具体地,所述第二图像处理模型可是处理所述待处理图像集的图像设备(例如,配置屏下摄像头的手机)预先训练的,也可以是由其他训练后将第二图像处理模型对应的文件移植到图像设备中。此外,图像设备可以将所述第二图像处理模型可作为一个去重影功能模块,当图像设备获取到处理后图像时,启动所述去重影功能模块,将待处理 图像输出至第二图像处理模型。
进一步,在本实施例的一个实现方式中,如图32所示,所述第二图像处理模型的训练过程可以包括:
L100、第二预设网络模型根据所述训练图像集中第三图像,生成所述第三图像对应的生成图像。
具体地,所述第二预设网络模型可以采用深度学习网络模型,所述训练图像集包括多组具有不同图像内容的训练图像组,每一组训练图像组均包括第三图像和第四图像,第三图像与第四图像相对应,它们呈现的是同一图像场景,第四图像为正常显示的图像(即原始图像),第三图像的图像内容与第四图像对应但图像内容中的物体出现重影或者与重影类似的模糊效果。其中,所述重影指的是图像中的物体周围形成了虚像,例如,可以包括图像中物体的边缘出现一重或多重轮廓或虚像的情况,举例来说,当图像中的物体出现了双重影像(即出现物体边缘出现一重轮廓或虚像)时,其中,像素值较小的一列影像可以理解为物体的实像,像素值较大的另一列影像可以理解为物体的轮廓或虚像。

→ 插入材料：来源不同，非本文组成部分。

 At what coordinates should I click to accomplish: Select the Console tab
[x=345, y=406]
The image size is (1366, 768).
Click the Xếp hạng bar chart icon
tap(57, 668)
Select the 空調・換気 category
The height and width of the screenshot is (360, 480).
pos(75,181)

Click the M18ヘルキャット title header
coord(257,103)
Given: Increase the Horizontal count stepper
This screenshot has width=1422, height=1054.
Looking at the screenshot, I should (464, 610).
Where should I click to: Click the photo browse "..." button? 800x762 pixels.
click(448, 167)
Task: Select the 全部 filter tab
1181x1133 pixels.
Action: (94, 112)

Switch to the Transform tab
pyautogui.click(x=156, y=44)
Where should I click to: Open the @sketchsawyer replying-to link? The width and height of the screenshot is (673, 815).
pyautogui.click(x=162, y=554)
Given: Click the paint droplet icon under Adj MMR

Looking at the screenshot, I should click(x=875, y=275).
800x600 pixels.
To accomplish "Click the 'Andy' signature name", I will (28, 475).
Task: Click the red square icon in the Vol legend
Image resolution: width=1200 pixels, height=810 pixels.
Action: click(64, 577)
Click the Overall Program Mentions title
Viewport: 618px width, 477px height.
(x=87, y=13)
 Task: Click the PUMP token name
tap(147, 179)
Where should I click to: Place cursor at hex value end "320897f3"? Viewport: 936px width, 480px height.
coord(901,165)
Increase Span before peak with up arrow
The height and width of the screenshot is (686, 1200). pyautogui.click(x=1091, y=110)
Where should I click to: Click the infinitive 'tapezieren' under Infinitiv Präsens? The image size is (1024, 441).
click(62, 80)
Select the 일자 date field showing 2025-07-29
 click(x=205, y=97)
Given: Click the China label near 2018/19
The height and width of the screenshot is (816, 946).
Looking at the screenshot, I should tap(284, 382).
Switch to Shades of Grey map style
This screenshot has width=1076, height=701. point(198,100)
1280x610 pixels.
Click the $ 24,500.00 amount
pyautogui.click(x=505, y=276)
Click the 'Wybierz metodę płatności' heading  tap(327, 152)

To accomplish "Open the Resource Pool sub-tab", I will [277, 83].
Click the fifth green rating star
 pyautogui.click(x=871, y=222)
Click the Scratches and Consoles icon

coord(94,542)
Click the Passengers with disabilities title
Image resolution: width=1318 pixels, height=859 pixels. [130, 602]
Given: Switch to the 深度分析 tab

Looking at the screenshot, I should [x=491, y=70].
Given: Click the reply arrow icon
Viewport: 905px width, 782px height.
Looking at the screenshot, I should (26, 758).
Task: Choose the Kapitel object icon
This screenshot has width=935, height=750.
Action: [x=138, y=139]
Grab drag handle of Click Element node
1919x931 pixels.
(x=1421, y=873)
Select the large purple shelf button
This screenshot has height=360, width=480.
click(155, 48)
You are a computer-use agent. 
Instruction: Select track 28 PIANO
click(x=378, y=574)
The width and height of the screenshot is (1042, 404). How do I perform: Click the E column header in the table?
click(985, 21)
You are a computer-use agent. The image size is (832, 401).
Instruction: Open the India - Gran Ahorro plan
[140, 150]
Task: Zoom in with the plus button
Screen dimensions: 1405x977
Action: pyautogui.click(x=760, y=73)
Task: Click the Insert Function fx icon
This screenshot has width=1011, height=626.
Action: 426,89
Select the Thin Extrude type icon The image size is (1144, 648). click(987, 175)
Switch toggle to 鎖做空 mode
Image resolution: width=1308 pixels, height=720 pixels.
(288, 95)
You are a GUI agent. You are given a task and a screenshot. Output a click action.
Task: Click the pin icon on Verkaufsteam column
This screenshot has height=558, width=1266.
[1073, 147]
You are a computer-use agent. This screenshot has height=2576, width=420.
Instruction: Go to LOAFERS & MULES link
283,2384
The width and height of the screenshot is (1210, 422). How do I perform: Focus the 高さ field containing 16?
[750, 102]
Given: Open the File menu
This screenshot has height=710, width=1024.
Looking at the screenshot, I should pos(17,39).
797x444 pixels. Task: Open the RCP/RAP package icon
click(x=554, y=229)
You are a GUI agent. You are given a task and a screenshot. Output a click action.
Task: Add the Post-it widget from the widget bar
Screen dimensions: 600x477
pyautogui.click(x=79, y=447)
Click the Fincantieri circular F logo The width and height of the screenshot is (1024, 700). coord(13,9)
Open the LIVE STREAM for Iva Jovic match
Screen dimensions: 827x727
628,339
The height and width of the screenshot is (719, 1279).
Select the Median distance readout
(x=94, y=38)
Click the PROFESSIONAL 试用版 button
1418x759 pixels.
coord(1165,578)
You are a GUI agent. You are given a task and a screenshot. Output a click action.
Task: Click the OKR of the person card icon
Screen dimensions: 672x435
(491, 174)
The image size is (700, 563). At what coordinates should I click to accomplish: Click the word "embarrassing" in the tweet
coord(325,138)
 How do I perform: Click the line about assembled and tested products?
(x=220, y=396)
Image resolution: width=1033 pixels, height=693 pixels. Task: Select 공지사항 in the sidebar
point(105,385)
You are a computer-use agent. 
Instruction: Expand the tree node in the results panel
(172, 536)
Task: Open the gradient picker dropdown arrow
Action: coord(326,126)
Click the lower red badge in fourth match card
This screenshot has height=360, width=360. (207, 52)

进一步所述第三图像和第四图像对应相同的图像场景。所述第三图像和第四图像对应相同的图像场景指的是第三图像携带的图像内容与第四图像携带的图像内容的相似度达到预设阈值,所述第三图像的图像尺寸与第四图像的图像尺寸相同,以使得当第三图像和第四图像重合时,第三图像携带的物体对第四图像中与其对应的物体的覆盖率达到预设条件。其中,所述预设阈值可以为99%,所述预设条件可以为99.5%等。
此外,在本实施例的一个实现方式中,为了减少第三图像和第四图像的图像差异对第二预设网络模型训练的影响,所述第三图像的图像内容和第四图像的图像内容可以完全相同。例如,所述第三图像为图像尺寸为600*800的具有重影的图像,第三图像的图像内容为一个正方形,并且第三图像中正方形的四个顶点在第三图像中的位置分别为(200,300)、(200,400),(300,400)以及(300,300)。那么,所述第四图像的图像尺寸为600*800的未具有重影的图像,第四图像的图像内容为一个正方形,第四图像中正方形的四个顶点在第四图像中的位置分别为(200,300)、(200,400),(300,400)以及(300,300),当第三图像放置于第四图像上并与第四图像重合时,所述第三图像覆盖所述第四图像,并且第三图像中的正方形与第四图像的正方形上下重叠。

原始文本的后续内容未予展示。